# [YOUR OBJECTIVE]
When copying the entries below, leave out every picture and keep the rest exact.

»»

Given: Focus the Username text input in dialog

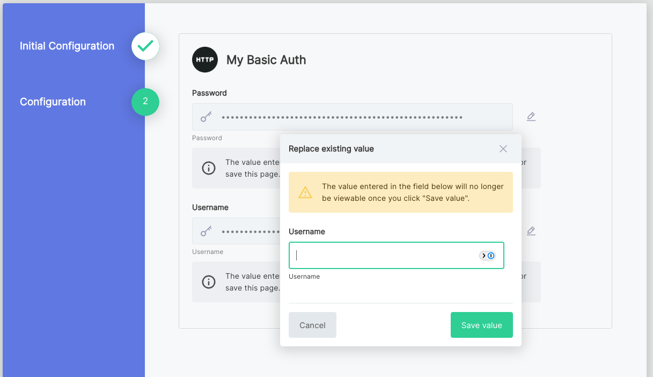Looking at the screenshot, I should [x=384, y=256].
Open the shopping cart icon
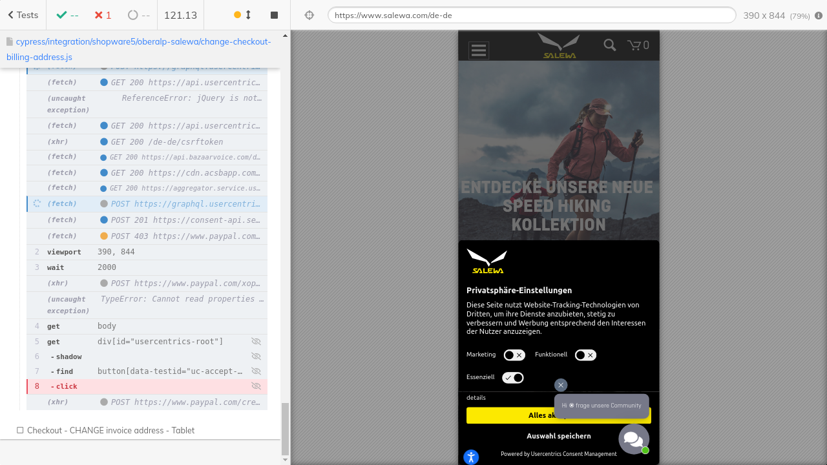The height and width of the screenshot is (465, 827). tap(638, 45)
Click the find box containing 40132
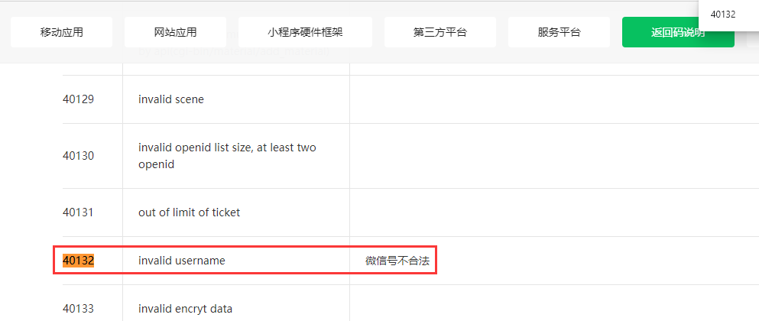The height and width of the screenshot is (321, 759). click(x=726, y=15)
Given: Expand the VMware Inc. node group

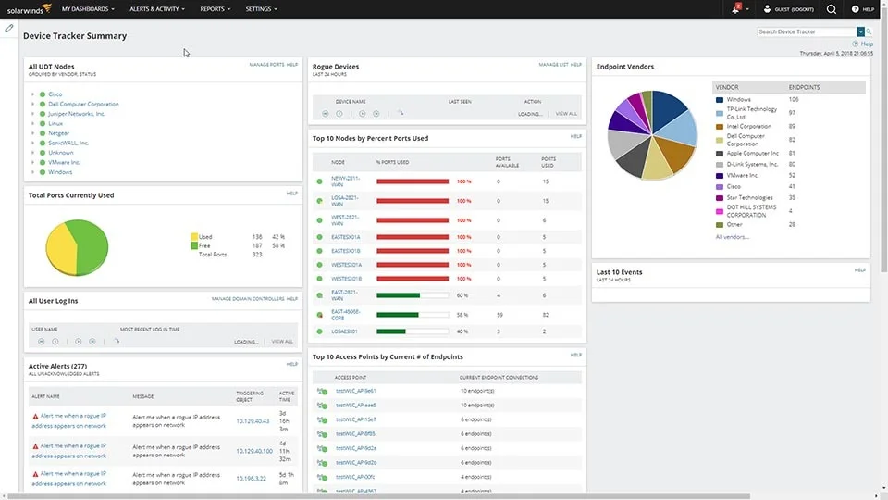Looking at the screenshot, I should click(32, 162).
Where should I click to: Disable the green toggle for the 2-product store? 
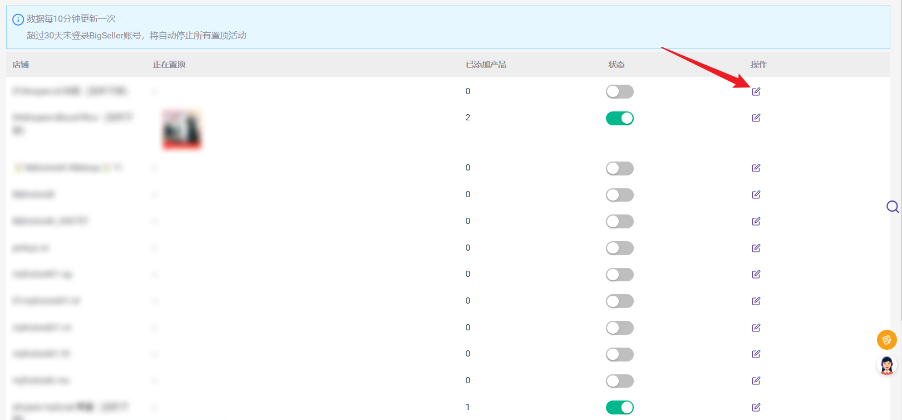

««

# [REPLY TO THE EXERCISE]
Given: Focus the Username text input in dialog

Looking at the screenshot, I should [x=384, y=256].
Open the shopping cart icon
The height and width of the screenshot is (465, 827). tap(638, 45)
Click the find box containing 40132
The height and width of the screenshot is (321, 759). click(x=726, y=15)
Given: Expand the VMware Inc. node group

Looking at the screenshot, I should click(32, 162).
Where should I click to: Disable the green toggle for the 2-product store? 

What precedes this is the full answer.